> [The problem]: Please write out the rows below exactly as they are, starting at the line that contains "Open the Срезы tab at the bottom" and ending at the line that contains "tap(84, 758)", with both of those lines included and nothing else.

> [Data records]:
[start]

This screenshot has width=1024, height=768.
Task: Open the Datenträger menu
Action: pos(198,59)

[end]
[start]

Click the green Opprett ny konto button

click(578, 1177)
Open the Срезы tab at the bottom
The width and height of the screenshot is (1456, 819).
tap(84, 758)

[end]
[start]

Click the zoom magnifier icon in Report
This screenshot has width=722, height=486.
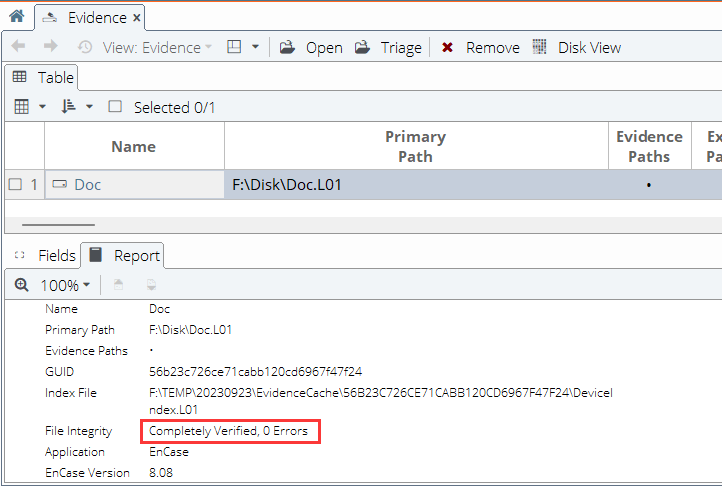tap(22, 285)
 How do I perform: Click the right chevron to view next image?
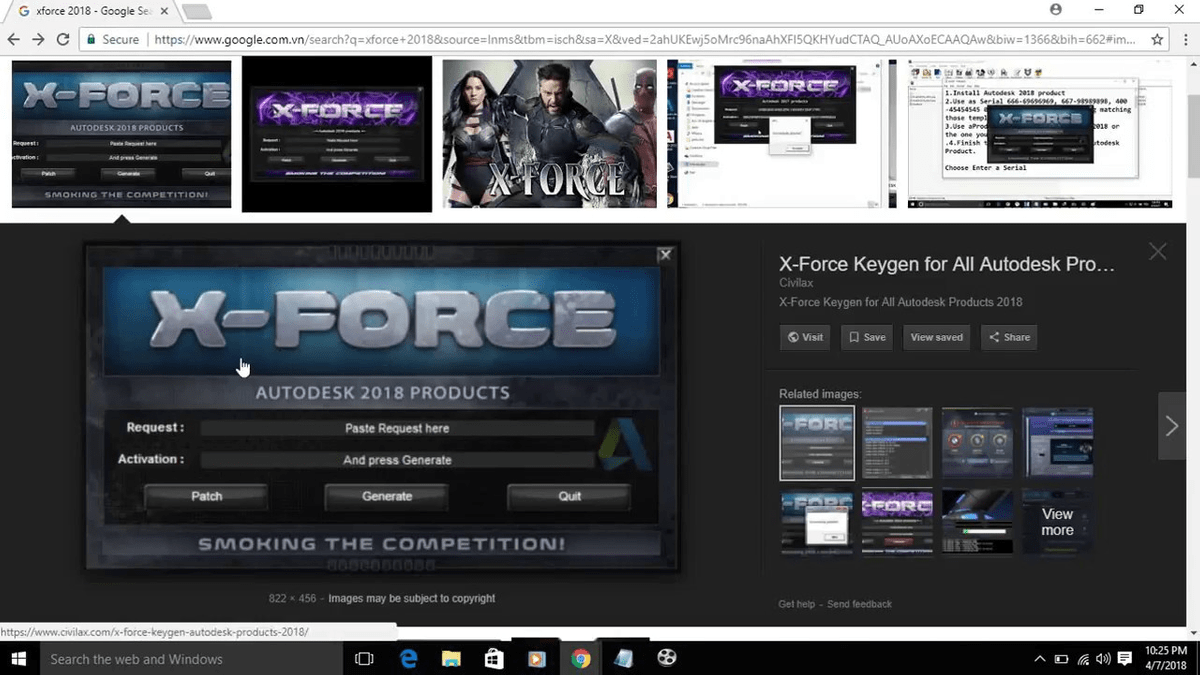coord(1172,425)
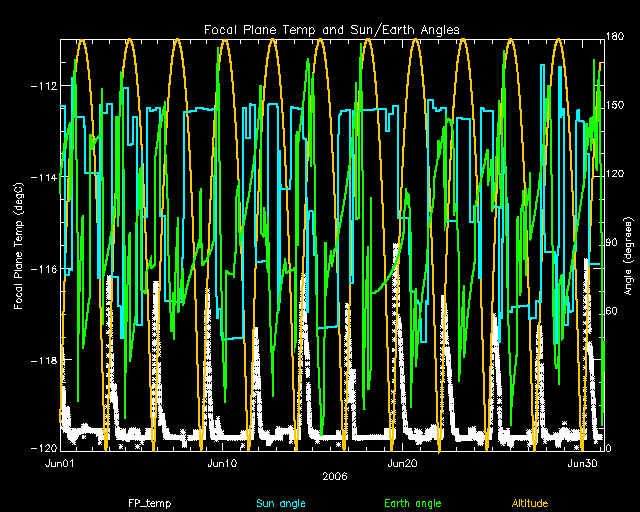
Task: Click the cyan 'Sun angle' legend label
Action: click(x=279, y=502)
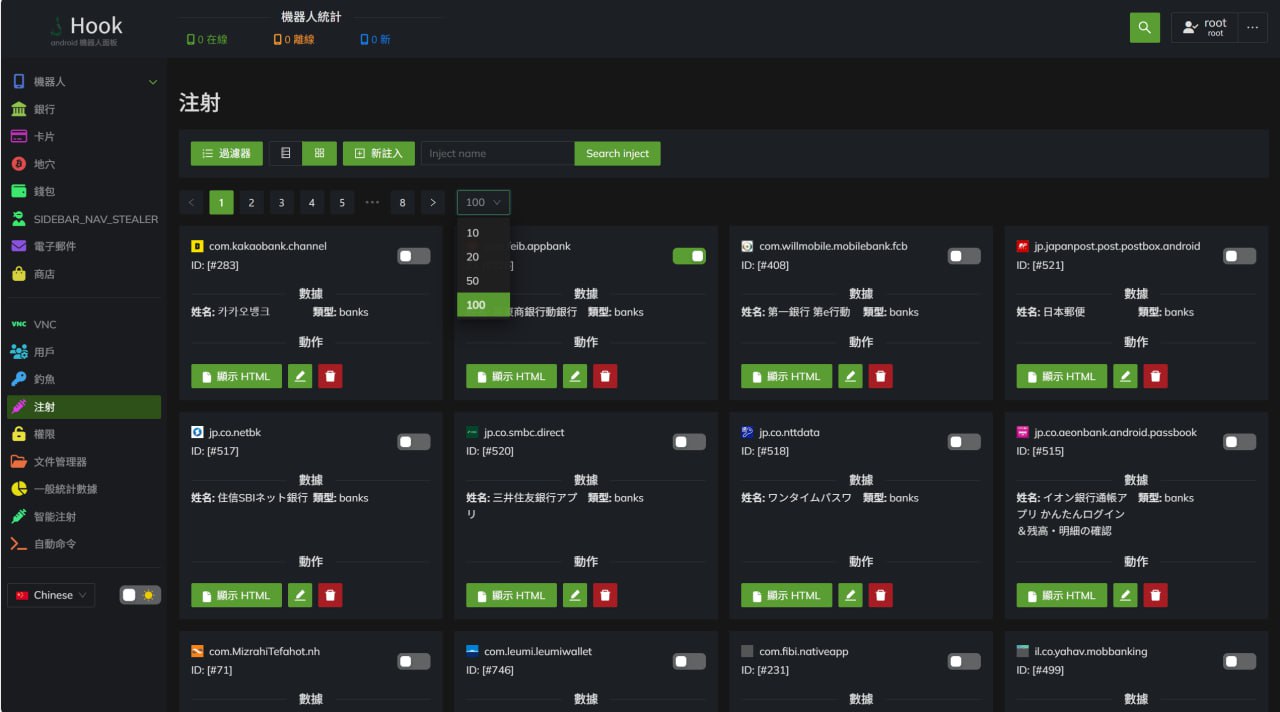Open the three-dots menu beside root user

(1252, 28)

[end]

> [Complete answer]:
Open the Срезы tab at the bottom
The width and height of the screenshot is (1456, 819).
tap(84, 758)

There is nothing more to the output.